start Listed entries

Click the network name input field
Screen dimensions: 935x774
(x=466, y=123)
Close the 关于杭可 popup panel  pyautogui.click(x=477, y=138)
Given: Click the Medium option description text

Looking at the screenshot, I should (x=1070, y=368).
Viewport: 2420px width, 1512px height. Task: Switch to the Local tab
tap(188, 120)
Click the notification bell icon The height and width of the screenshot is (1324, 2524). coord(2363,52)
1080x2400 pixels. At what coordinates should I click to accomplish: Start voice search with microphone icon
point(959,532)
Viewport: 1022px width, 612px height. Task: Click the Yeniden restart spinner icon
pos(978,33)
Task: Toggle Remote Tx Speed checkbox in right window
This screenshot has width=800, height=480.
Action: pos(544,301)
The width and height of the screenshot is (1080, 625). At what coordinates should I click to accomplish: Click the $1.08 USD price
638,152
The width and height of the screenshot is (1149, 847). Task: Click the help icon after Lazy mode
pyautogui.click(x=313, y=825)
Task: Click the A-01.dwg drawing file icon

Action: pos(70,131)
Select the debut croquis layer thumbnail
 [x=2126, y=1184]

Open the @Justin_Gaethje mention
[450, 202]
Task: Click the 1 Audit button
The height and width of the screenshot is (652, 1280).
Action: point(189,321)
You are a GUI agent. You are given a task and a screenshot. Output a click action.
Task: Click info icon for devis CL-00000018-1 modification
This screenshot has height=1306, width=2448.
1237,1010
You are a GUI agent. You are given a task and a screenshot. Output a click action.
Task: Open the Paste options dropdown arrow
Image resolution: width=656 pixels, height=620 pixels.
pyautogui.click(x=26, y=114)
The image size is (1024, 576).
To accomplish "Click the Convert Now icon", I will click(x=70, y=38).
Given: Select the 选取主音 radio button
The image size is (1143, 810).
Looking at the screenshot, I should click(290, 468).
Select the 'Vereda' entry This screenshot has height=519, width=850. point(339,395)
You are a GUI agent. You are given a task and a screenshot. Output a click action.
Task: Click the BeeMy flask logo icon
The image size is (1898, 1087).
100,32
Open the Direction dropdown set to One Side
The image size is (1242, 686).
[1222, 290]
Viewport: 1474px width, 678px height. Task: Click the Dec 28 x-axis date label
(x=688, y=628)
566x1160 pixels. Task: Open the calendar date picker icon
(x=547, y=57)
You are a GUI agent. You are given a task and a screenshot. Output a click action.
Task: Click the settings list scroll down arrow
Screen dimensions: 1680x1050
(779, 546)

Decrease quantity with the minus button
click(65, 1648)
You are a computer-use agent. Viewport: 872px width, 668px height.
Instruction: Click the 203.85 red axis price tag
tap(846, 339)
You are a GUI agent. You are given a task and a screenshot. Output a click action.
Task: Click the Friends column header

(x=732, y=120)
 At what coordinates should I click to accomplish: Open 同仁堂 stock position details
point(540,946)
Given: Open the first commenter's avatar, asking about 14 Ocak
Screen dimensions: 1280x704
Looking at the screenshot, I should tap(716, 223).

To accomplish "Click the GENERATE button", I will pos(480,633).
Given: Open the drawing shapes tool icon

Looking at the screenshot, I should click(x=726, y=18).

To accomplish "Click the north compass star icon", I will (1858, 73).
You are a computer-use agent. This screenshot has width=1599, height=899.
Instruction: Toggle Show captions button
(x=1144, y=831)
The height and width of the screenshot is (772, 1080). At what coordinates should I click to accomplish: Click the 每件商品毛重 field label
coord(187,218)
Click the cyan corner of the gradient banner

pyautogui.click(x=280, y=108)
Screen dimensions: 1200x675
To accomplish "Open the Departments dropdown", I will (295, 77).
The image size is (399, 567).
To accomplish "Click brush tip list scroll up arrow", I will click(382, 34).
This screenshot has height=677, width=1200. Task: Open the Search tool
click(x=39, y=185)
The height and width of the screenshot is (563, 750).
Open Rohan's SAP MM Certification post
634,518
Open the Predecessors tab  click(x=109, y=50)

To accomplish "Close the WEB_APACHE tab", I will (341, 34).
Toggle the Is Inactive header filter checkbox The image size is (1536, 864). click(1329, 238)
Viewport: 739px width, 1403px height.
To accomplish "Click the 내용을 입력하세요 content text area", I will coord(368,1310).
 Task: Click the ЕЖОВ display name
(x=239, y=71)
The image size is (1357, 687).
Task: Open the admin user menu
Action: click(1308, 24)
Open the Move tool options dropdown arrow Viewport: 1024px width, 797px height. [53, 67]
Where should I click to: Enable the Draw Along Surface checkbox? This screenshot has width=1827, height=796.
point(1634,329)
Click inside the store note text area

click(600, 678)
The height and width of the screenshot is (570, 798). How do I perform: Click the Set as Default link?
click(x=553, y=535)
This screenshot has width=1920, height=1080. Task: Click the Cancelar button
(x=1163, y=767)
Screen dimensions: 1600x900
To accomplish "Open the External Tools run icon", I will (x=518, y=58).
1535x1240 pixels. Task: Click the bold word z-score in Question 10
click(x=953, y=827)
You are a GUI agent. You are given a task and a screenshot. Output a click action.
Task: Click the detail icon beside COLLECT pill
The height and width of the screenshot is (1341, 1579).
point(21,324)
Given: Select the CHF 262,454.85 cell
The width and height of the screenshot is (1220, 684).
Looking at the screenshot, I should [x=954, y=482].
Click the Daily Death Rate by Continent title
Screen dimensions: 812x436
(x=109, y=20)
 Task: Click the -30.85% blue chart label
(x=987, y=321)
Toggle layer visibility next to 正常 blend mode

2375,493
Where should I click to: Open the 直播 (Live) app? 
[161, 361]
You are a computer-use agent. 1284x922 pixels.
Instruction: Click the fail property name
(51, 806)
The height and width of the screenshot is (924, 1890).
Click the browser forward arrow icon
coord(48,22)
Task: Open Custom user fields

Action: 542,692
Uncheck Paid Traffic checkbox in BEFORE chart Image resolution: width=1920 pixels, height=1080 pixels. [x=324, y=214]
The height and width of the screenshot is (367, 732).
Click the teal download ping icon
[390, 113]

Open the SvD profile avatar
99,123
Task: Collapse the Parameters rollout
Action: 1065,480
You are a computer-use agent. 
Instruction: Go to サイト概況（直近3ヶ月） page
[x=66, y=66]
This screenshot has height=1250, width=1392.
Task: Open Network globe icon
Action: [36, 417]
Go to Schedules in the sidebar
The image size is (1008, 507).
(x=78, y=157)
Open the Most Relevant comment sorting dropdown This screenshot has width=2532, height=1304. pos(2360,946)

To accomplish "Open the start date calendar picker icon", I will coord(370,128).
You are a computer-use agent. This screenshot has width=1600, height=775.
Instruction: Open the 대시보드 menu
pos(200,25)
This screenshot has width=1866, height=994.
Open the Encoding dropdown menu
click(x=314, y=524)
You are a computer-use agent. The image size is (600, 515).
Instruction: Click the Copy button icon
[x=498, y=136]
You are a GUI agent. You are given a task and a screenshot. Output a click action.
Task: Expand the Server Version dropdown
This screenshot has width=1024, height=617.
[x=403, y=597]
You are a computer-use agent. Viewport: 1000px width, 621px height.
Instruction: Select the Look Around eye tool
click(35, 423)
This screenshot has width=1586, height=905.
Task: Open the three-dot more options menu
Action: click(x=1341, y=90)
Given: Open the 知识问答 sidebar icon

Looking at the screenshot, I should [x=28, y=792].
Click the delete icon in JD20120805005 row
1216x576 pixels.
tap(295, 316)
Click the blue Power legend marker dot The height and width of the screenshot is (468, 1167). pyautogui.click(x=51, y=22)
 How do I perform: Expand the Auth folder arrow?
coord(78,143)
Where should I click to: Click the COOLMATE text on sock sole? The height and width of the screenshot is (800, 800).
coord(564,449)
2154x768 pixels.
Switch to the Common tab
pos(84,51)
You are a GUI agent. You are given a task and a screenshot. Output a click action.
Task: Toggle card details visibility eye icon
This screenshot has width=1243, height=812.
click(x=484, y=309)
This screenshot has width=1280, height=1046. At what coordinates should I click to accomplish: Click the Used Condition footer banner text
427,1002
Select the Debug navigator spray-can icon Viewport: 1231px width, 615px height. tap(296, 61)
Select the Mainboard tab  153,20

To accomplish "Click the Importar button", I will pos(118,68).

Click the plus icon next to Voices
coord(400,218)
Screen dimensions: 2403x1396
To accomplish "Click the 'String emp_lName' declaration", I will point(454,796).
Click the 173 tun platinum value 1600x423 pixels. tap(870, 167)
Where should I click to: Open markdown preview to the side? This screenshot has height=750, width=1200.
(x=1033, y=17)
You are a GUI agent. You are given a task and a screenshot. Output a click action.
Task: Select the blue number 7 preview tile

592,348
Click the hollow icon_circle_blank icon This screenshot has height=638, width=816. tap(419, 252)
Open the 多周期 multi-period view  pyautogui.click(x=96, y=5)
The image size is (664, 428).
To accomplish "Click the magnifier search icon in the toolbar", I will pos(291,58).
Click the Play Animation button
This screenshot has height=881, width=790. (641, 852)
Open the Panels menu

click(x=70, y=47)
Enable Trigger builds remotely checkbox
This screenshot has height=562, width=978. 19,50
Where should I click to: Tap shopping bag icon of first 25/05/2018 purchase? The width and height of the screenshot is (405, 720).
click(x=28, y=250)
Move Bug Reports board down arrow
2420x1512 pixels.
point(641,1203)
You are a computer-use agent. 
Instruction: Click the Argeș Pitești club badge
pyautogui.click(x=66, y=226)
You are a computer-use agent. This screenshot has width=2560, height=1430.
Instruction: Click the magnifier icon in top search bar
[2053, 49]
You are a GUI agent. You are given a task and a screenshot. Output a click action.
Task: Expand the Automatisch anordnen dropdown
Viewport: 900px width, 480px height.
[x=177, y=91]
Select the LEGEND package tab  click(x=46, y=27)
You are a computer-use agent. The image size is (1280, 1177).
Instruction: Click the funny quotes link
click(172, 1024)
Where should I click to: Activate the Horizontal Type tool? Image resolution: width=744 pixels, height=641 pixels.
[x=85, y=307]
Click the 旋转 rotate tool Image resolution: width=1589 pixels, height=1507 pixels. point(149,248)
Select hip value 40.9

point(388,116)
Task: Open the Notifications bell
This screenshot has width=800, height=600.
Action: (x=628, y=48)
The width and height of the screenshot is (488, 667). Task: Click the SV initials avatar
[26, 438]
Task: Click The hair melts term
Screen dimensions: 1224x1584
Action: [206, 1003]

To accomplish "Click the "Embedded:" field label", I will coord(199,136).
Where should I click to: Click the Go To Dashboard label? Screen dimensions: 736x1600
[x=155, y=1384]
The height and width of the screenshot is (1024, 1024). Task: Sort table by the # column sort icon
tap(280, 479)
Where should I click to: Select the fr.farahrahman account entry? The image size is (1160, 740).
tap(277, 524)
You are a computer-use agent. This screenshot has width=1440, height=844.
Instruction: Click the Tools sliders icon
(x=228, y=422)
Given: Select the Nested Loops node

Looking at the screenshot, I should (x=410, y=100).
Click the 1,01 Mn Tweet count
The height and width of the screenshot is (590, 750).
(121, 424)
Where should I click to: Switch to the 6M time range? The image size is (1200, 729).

end Listed entries

Exercise task: Repeat the items above verbatim, beginning with the line that contains "Enable Trigger builds remotely checkbox" and ending with the line that contains "[x=85, y=307]".

Task response:
Enable Trigger builds remotely checkbox
This screenshot has height=562, width=978. 19,50
Where should I click to: Tap shopping bag icon of first 25/05/2018 purchase? The width and height of the screenshot is (405, 720).
click(x=28, y=250)
Move Bug Reports board down arrow
2420x1512 pixels.
point(641,1203)
You are a computer-use agent. 
Instruction: Click the Argeș Pitești club badge
pyautogui.click(x=66, y=226)
You are a computer-use agent. This screenshot has width=2560, height=1430.
Instruction: Click the magnifier icon in top search bar
[2053, 49]
You are a GUI agent. You are given a task and a screenshot. Output a click action.
Task: Expand the Automatisch anordnen dropdown
Viewport: 900px width, 480px height.
[x=177, y=91]
Select the LEGEND package tab  click(x=46, y=27)
You are a computer-use agent. The image size is (1280, 1177).
Instruction: Click the funny quotes link
click(172, 1024)
Where should I click to: Activate the Horizontal Type tool? Image resolution: width=744 pixels, height=641 pixels.
[x=85, y=307]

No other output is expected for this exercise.